▶ _WORK INSTRUCTION_
Look below for the lines from the one with "The image size is (1016, 615)." to the one with "This screenshot has height=640, width=640.", and copy exactly those lines, both ends included.

▶ _RECORD SET_
*** Begin section ***

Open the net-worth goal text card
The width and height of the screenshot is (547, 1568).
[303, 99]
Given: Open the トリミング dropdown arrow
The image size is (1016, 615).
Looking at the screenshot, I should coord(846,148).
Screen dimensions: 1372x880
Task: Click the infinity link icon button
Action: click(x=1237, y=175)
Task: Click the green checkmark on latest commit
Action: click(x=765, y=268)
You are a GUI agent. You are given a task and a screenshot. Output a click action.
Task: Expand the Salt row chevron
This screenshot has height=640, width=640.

*** End section ***
*** Begin section ***

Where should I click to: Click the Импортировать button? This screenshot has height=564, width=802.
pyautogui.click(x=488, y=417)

*** End section ***
*** Begin section ***

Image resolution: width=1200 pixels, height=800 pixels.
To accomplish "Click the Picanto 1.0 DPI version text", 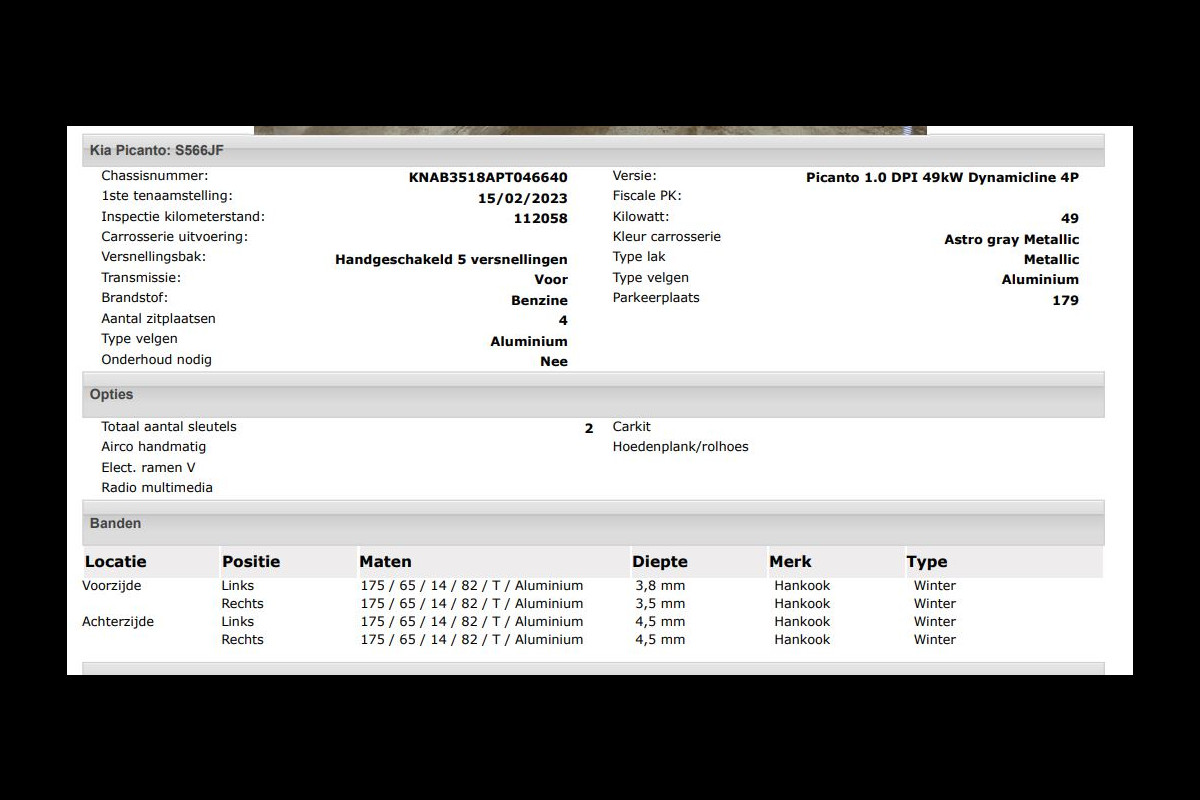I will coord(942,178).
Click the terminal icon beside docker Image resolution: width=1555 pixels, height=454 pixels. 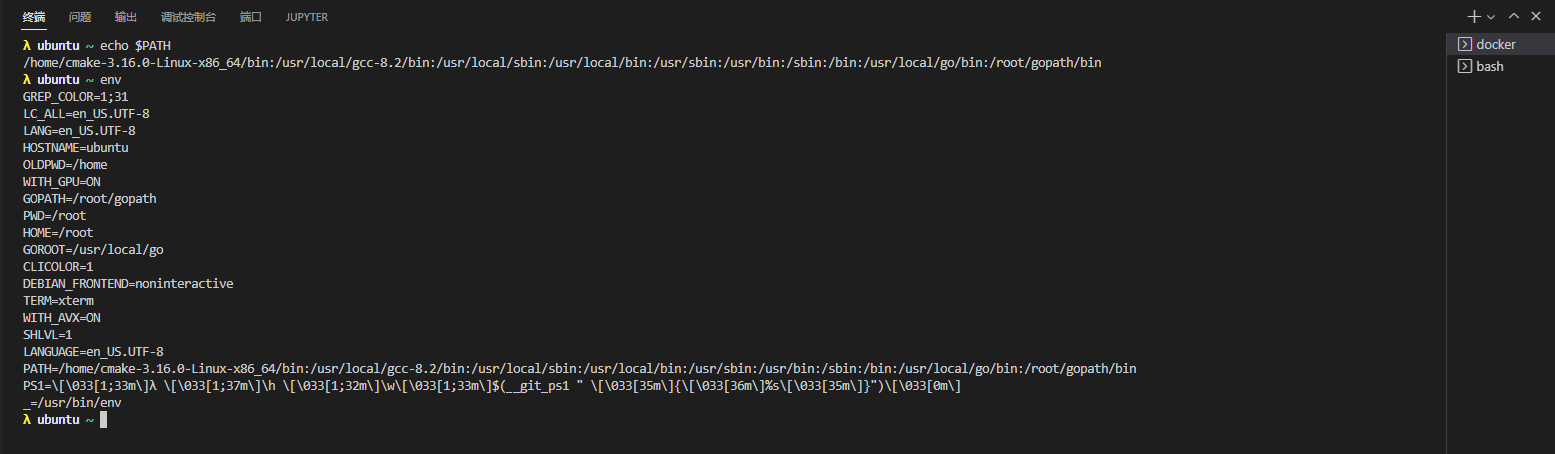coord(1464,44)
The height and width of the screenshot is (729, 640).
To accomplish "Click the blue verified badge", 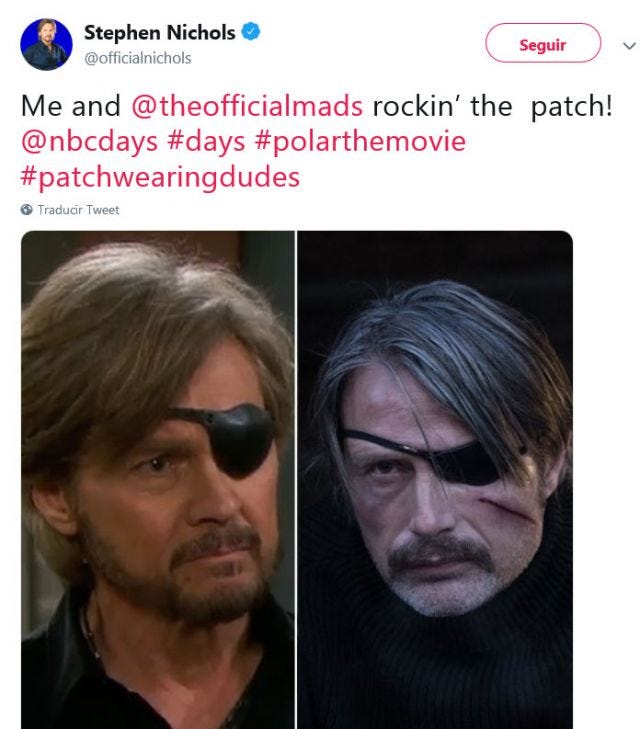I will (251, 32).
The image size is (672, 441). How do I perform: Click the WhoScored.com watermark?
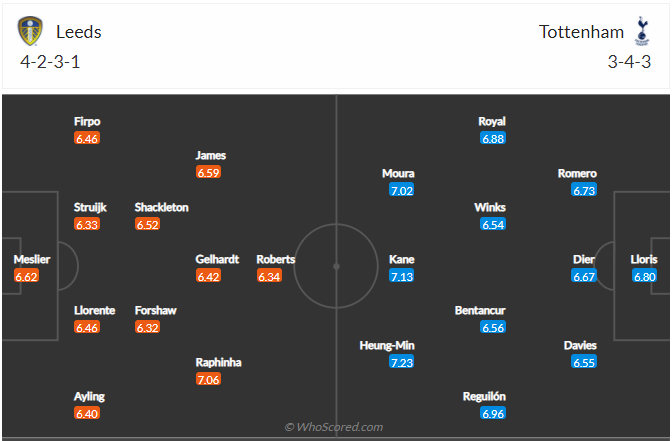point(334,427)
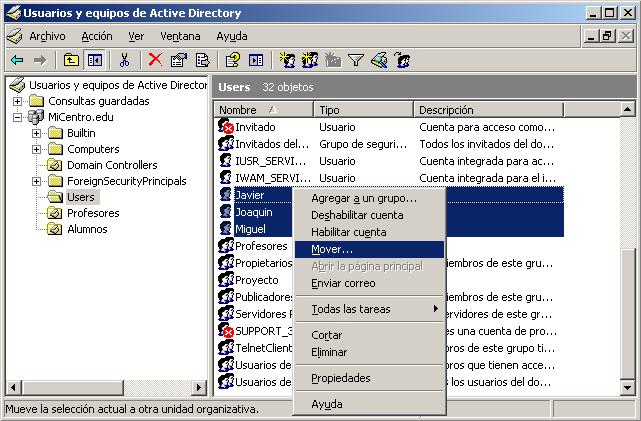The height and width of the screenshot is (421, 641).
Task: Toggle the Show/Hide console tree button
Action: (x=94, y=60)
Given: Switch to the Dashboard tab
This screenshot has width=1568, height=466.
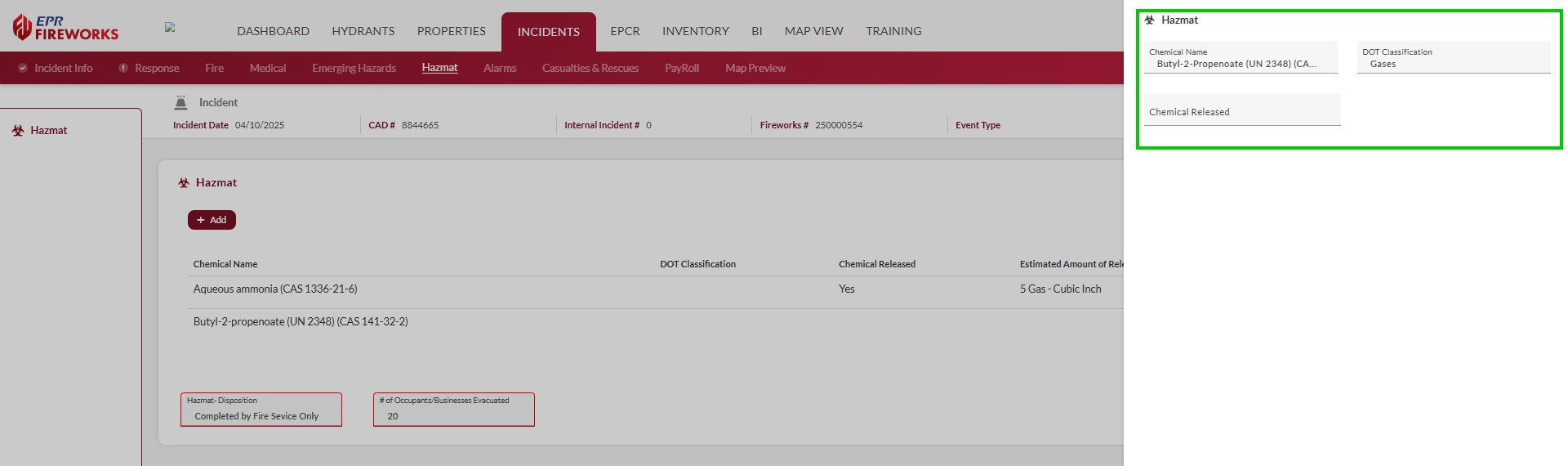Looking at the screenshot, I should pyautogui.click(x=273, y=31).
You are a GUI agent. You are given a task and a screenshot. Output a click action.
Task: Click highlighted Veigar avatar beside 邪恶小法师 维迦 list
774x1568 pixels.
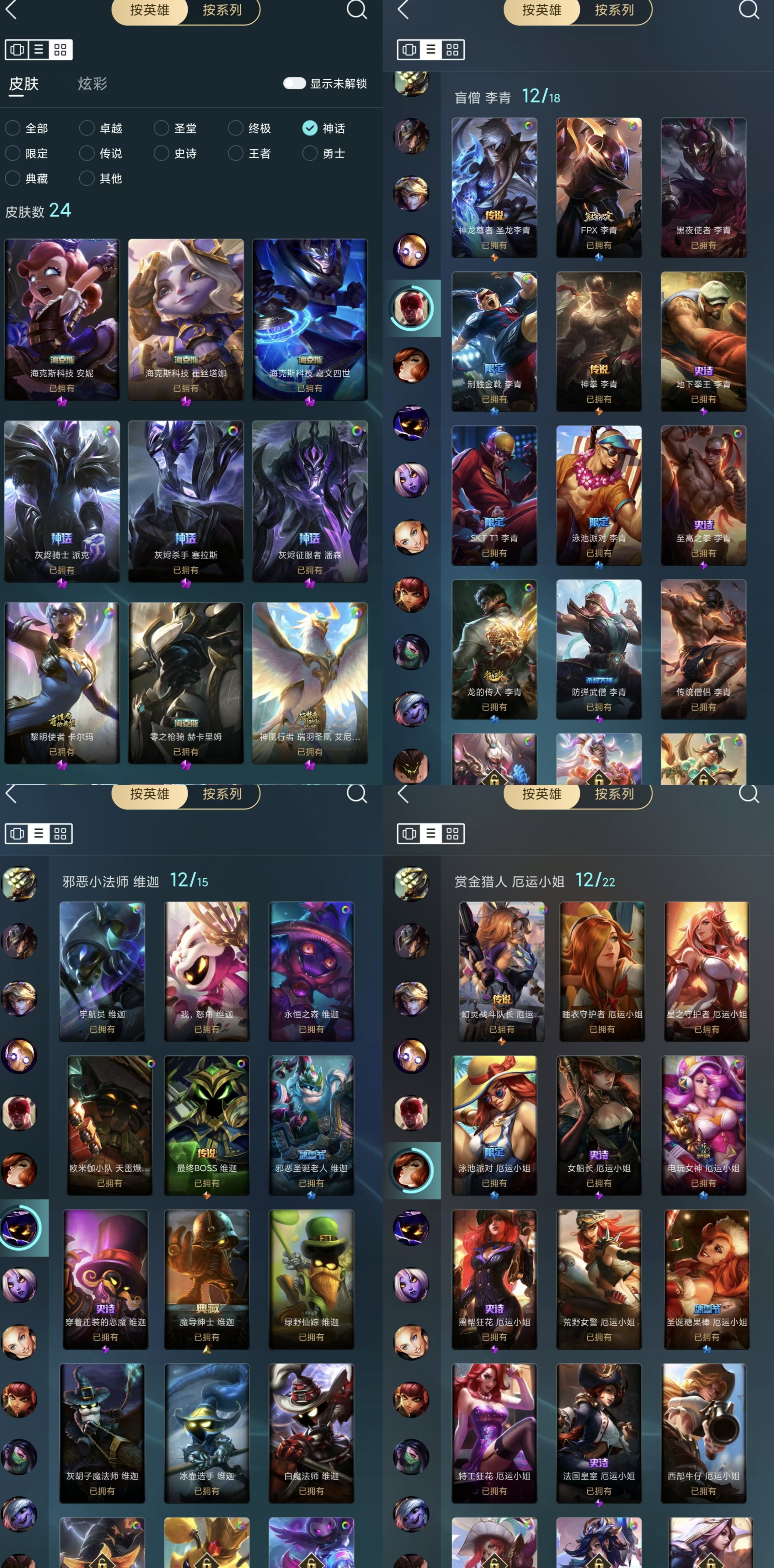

*** End section ***

▶ _RESPONSE_
The image size is (1016, 615).
Looking at the screenshot, I should coord(846,148).
Screen dimensions: 1372x880
Task: Click the infinity link icon button
Action: click(x=1237, y=175)
Task: Click the green checkmark on latest commit
Action: click(x=765, y=268)
You are a GUI agent. You are given a task and a screenshot. Output a click action.
Task: Expand the Salt row chevron
This screenshot has height=640, width=640.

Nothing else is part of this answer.